Lucid Intervals (Stone Barrington 18)
Page 110
THE FOLLOWING MORNING, Stone drove to Teterboro, did a thorough preflight inspection on Hackett’s Mustang, then got into the cockpit and started the engines. When he had run through the lengthy checklist, he called Clearance Delivery. The controller gave him a routing that took him north for a few miles, then northeast across Connecticut and Massachusetts and into Maine. To his surprise, his destination was Islesboro, where his own Maine house was.
He got taxi instructions to runway 1, then took off and followed his routing. An hour later he was lined up for landing on the little paved airstrip on Islesboro. As he touched down and began to roll out, applying the brakes, he saw a car parked beside the runway.
He got the airplane stopped, then taxied back toward the car. As he shut down the engines, a window rolled down, and Hackett beckoned.
Stone secured the airplane, then locked it and tossed his bag into the rear seat of the car and got into the passenger seat.

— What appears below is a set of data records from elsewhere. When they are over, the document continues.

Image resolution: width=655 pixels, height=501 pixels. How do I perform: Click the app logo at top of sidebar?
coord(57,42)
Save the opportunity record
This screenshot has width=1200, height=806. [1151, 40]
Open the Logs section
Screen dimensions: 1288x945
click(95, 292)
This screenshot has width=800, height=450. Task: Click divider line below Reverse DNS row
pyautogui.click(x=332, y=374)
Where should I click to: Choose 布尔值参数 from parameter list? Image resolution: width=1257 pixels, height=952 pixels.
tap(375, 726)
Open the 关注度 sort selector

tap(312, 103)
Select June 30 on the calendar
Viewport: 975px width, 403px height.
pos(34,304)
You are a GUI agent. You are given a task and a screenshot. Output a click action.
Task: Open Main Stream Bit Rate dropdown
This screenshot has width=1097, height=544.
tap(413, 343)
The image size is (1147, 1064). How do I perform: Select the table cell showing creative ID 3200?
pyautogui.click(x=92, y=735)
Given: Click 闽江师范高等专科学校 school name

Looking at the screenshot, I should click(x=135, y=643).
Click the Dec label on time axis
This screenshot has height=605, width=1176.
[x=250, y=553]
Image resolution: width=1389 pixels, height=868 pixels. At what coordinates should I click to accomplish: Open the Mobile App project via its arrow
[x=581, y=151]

“How are you?” he asked Hackett.
“I’m very well, considering that I’m cut off from all my usual contacts,” Hackett replied. “Let’s not talk now; I’ll devote my attention to driving.”
He drove into the village of Dark Harbor and turned toward the Tarrantine Yacht Club.
For a moment, Stone thought he was driving to his own home, but Hackett turned into a driveway a mailbox short.
“Well, this is a surprise,” Stone said, getting out of the car before a shingled cottage. “We’re next-door neighbors, but from my house I can’t see this place for the trees.”
“I couldn’t go to my own home on Mount Desert,” Hackett said, “so I chose your location instead, almost.”
“Who would have thought it?” Stone asked, getting his bag from the rear seat and closing the door.
Inside, Hackett directed him to an upstairs room. “I’ll see how lunch is doing,” he said.
Stone went upstairs, hung his jacket in the closet and unpacked his bag. His room was small but comfortable, and he had his own bath.
Hackett called from downstairs, “Lunch is ready!”
“Be right down,” Stone called back.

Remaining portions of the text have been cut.